Consideration of the Fed’s balance sheet has heretofore been largely academic, and many officials believed they could reduce the holdings at any time. That is about to change.

The Federal Reserve System is not a direct agency of the Government and receives no taxpayer funding. It is self-supporting through collection of fees from member banks as well as interest income from its bond portfolio. But it is not a for-profit institution, and by law must transfer any operating profits each month to the US Treasury. Every year since 1915, the central bank has generated an operating surplus for the Treasury that has effectively gone into the till to reduce the deficit. Congress routinely incorporates anticipated profits from the Fed as one of its many budget gimmicks to make the fiscal picture appear brighter (less dark), and in recent years these remittances have been quite large. In 2021, the Fed transferred profits of $109 billion to the Treasury.

No more. Recall that the Fed acquired its cache of fixed-rate bonds when yields were historically low. Since last year, with rates rising sharply, interest payments it must pay on bank reserves have surged while income on the balance sheet portfolio has remained static. So far this year the losses total $38 billion and stand to grow. These cumulative losses, called “deferred assets”, must be eventually recovered from future operating surpluses before resuming payments to the Government. This is likely to take some time, possibly several years. And while not a direct expense to taxpayers, the cessation of remittances has the effect of increasing the deficit.
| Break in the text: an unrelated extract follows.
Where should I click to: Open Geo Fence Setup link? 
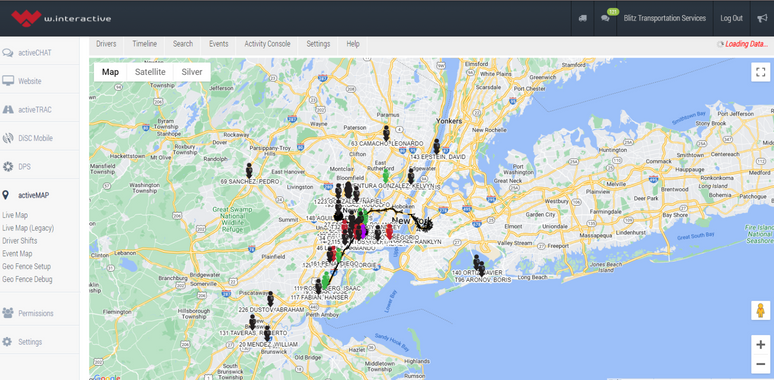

Aside from the large and prolonged operating losses, the central bank faces another less noted complication with reducing the balance sheet. The Fed has a bit of a Silicon Valley Bank problem: large paper losses on the bonds it holds.

Although a US Government bond pays a fixed face or par value at maturity, its market value in the interim fluctuates with changes in market interest rates. As most ordinary investors have experienced, the value of their bonds declines (on paper) when rates rise, hence the 13% haircut to bond values in 2022. So too with the massive bond portfolio at the Federal Reserve, whose market value may have fallen by nearly a trillion dollars. And while they are not required to adjust the values to market, they would recognize substantial losses on any bonds sold prior to maturity, exacerbating the growing operating losses. This is clearly a limiting factor in how rapidly the Fed can unwind its QE program, a possibility that was anticipated but judged to be the lesser risk compared with inaction during a crisis.
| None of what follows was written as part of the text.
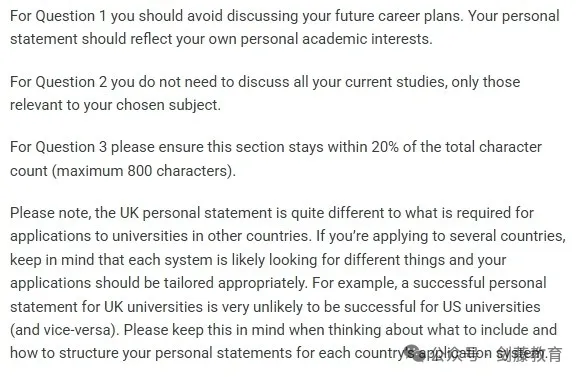Click the words "For Question 1"

point(58,16)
Unlike commercial banks, the Federal Reserve cannot go broke or require a bailout, since it has the capability to create offsetting assets and liabilities in theoretically unlimited amounts. However, there exists the potential for distortion of private capital allocation if the central bank holds too large a proportion of the outstanding paper. And perhaps more ominously, there is heightened political risk attached to widely reported Fed losses. In the extreme, legislators could alter or eliminate the critical independence of the Federal Reserve system. Short of failing to raise the debt ceiling, it’s hard to conjure a more frightening image than Congress exercising control over monetary policy.

Most economists understood that unwinding QE could be challenging, but believed extraordinary measures were justified to deal with two existential crises when interest rate policy was exhausted. Now that rates are on the march, the next few years will determine whether this great experiment rewrites the economic textbooks.